CONSEGNE
1. Secondo il brano sull'Indice Ibrahim della governance in Africa, in che giorno la Mo Ibrahim Foundation ha pubblicato l'Indice Ibrahim 2020?
2. Traduci in inglese questa frase del brano sull'Indice Ibrahim: "Non così i ricercatori della fondazione creata da un miliardario sudanese e che ne porta il nome, Mo Ibrahim."
3. Prosegui il brano sulla governance in Africa partendo dopo la sua ultima frase.

Gran parte degli osservatori internazionali, gli esperti delle Nazioni Unite per primi, continuano ad attribuire i problemi del continente africano a forze esterne - la Cina, le multinazionali, la globalizzazione… - e a fattori incontrollabili: fino a ieri, i cambiamenti climatici, oggi la pandemia. Non così i ricercatori della fondazione creata da un miliardario sudanese e che ne porta il nome, Mo Ibrahim. Il 16 novembre la Mo Ibrahim Foundation ha pubblicato l’Indice Ibrahim 2020 della governance in Africa che come ogni anno fa il punto del continente sotto il profilo della democrazia, del buon governo, dei diritti e dello sviluppo umano utilizzando quattro categorie di indicatori: opportunità economiche; sviluppo umano; sicurezza e legalità; partecipazione, diritti e inclusione.

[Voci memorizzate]

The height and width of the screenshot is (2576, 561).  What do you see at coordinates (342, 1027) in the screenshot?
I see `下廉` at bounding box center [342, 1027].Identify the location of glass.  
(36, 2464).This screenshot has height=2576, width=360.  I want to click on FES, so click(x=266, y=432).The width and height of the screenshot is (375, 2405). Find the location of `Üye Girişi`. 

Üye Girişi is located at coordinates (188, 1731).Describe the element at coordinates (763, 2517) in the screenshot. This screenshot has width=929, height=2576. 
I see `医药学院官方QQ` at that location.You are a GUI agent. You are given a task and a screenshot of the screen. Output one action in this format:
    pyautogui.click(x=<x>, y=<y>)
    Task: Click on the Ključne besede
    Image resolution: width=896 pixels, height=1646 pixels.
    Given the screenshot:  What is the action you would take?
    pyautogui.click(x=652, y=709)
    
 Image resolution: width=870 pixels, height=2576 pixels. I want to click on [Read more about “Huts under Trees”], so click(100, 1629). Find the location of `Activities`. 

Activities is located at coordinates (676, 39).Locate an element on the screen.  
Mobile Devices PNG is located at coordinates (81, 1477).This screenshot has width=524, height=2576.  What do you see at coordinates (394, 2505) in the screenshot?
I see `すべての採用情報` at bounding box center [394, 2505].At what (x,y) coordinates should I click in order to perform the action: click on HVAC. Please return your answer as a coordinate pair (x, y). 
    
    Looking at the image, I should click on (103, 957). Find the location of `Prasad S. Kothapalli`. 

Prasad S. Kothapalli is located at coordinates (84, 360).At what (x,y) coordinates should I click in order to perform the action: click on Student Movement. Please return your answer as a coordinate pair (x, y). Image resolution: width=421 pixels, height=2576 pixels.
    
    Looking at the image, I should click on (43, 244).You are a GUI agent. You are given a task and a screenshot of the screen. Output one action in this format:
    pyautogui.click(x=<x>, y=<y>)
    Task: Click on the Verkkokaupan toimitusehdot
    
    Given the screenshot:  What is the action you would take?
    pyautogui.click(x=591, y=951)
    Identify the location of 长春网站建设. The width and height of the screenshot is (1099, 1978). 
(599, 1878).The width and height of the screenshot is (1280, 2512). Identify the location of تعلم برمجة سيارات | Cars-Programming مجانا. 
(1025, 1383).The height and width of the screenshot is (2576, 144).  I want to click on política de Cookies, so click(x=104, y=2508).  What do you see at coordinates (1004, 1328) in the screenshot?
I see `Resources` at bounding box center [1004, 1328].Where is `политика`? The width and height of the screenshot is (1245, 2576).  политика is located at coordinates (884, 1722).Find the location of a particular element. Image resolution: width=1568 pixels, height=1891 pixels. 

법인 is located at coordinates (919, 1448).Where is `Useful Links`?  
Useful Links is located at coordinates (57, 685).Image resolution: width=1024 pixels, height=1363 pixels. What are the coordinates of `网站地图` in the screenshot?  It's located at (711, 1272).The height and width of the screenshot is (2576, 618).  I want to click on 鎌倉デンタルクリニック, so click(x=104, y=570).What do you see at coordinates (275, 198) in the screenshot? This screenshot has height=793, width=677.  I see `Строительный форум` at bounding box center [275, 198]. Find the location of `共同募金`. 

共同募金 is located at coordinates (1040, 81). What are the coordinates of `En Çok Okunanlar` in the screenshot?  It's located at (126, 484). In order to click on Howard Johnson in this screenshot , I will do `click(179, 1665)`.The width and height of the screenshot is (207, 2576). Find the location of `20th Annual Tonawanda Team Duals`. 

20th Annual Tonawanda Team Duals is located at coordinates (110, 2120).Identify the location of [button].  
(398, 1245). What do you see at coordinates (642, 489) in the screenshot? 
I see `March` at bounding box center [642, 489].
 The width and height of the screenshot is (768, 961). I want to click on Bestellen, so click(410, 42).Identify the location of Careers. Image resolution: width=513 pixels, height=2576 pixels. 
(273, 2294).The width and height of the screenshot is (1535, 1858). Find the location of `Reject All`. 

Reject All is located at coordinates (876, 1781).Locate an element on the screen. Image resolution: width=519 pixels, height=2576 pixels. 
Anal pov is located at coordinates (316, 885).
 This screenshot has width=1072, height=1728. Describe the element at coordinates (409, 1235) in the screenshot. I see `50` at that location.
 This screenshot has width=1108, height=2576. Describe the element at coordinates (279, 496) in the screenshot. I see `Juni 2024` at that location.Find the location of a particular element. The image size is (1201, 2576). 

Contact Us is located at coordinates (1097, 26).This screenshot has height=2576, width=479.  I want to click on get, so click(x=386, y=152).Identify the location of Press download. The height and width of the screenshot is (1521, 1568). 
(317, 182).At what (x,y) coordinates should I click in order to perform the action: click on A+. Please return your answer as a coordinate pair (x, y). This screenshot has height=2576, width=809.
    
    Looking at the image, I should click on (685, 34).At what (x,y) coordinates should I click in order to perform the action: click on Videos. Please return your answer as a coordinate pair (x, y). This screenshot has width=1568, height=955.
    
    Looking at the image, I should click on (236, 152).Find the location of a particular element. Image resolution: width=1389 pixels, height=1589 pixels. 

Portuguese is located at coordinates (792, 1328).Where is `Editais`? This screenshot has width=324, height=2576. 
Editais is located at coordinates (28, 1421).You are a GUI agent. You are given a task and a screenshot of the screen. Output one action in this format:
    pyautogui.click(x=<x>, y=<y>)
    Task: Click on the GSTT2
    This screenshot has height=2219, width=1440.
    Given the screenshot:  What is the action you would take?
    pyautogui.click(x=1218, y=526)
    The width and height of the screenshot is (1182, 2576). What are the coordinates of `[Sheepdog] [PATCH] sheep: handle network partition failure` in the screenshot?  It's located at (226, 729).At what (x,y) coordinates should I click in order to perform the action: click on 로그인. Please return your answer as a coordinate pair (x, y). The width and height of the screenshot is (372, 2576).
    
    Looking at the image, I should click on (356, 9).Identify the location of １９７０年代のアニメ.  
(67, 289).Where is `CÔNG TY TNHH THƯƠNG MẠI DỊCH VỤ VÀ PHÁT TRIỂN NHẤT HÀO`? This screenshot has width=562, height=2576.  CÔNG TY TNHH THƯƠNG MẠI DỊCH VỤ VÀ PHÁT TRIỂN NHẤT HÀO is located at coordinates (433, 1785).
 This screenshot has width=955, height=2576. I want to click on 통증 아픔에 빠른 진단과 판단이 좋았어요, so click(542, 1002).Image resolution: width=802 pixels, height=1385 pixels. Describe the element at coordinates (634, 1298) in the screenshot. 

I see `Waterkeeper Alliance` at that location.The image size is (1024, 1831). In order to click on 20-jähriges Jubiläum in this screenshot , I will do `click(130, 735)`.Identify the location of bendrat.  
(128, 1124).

SOLUZIONI
1. Il 16 novembre.

2. Not so the researchers at the foundation created by a Sudanese billionaire, which bears his name, Mo Ibrahim.

3.
Sulla base dei dati relativi al 2019, il rapporto indica, per la prima volta dal 2010, un peggioramento della situazione generale rispetto all’anno precedente, dovuto essenzialmente all’andamento negativo di tre categorie di indicatori: partecipazione, diritti e inclusione; sicurezza e legalità; sviluppo umano. È dal 2015, spiega il rapporto, che i progressi, pur continuando, hanno incominciato a rallentare, ma fino al 2018 la tendenza era rimasta positiva ed è grazie a ciò che, nonostante le performance negative dell’ultimo anno, il bilancio del decennio trascorso resta positivo: il 61,2% della popolazione africana abita in Stati nei quali la governance complessiva è migliore rispetto al 2010.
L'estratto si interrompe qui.